What the task asks - Please convert the records into a Markdown table with two columns, Row and Line. Number each row, skip blank lines, and leave the pictures out.

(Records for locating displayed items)
****************************************

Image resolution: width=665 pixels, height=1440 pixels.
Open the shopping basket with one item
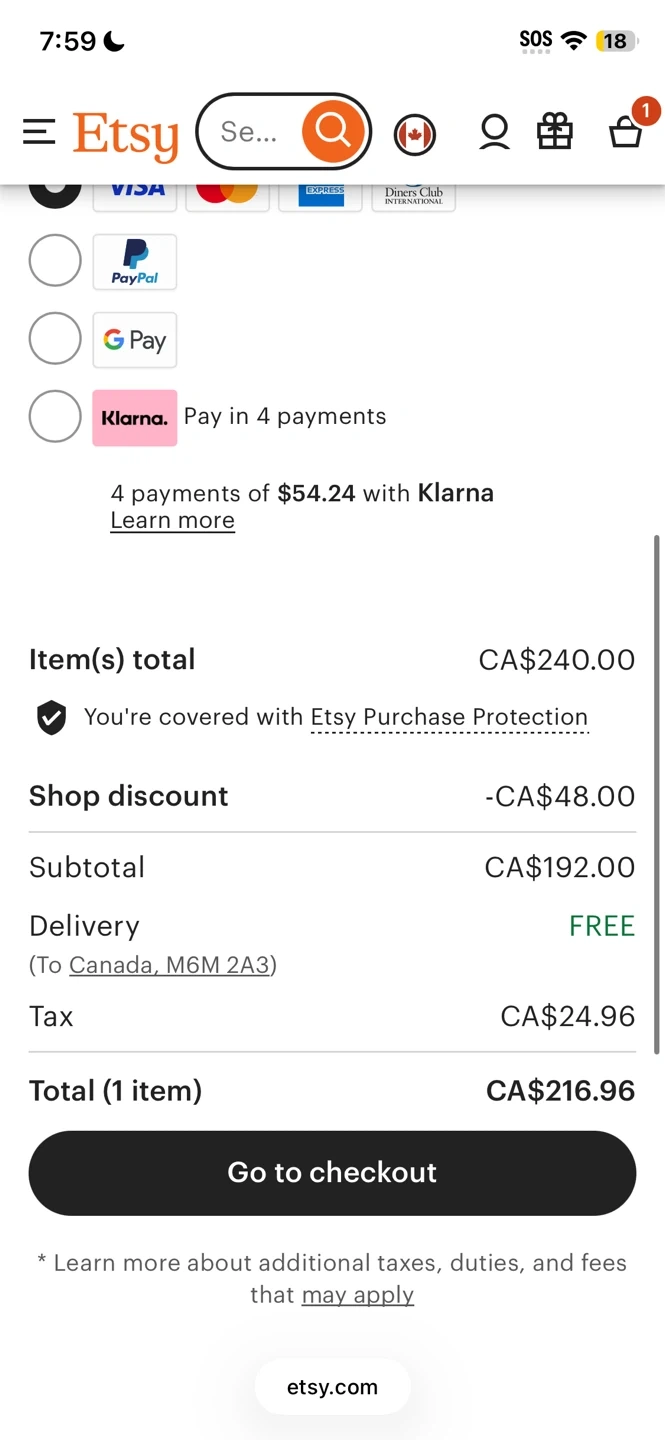click(626, 131)
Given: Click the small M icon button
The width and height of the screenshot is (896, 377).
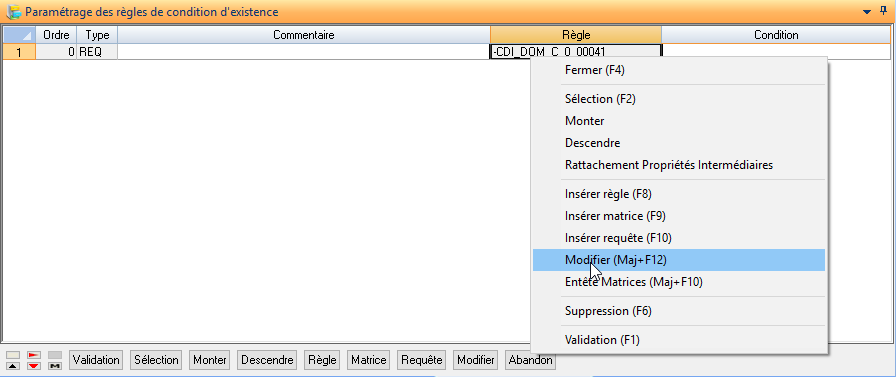Looking at the screenshot, I should pyautogui.click(x=55, y=366).
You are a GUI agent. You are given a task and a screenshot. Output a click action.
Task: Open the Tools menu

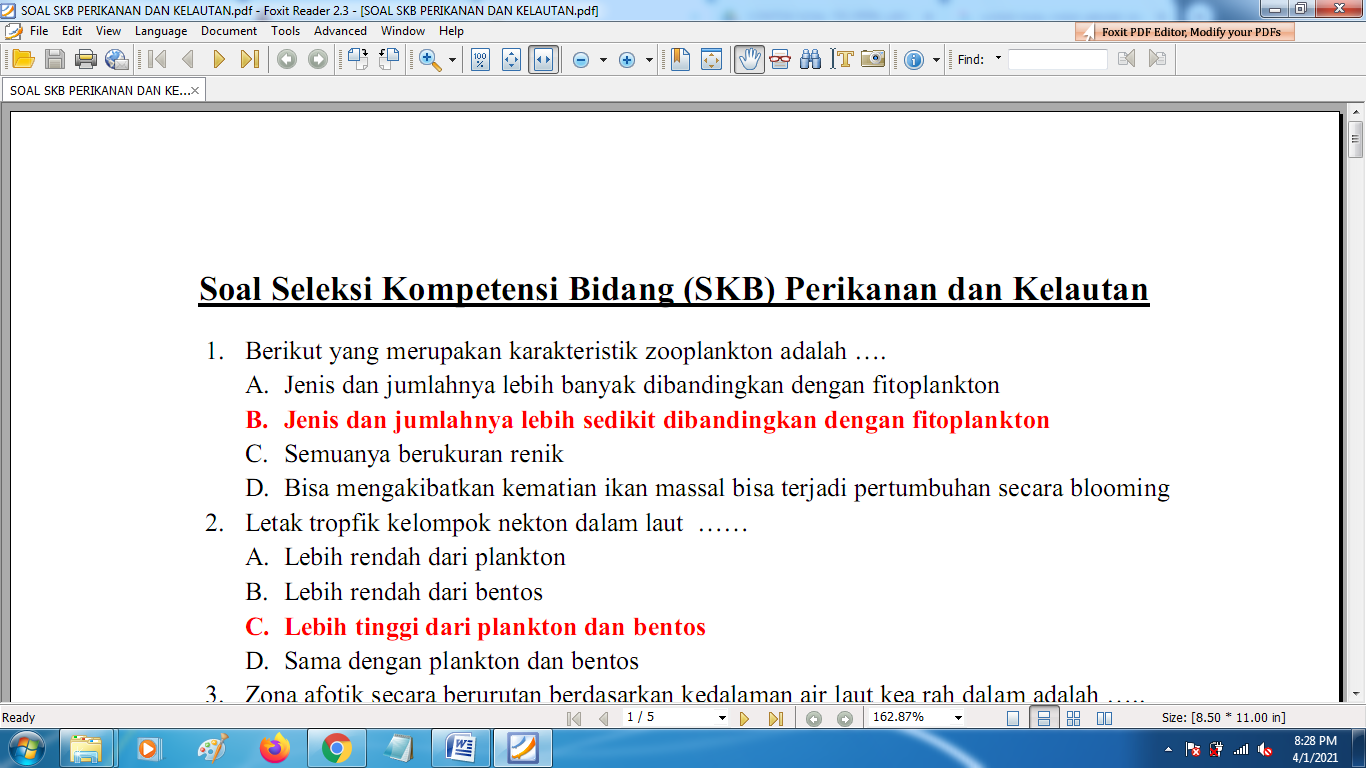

****************************************

Completed exercise -
| Row | Line |
|---|---|
| 1 | Image resolution: width=665 pixels, height=1440 pixels. |
| 2 | Open the shopping basket with one item |
| 3 | click(626, 131) |
| 4 | Given: Click the small M icon button |
| 5 | The width and height of the screenshot is (896, 377). |
| 6 | Looking at the screenshot, I should pyautogui.click(x=55, y=366). |
| 7 | You are a GUI agent. You are given a task and a screenshot. Output a click action. |
| 8 | Task: Open the Tools menu |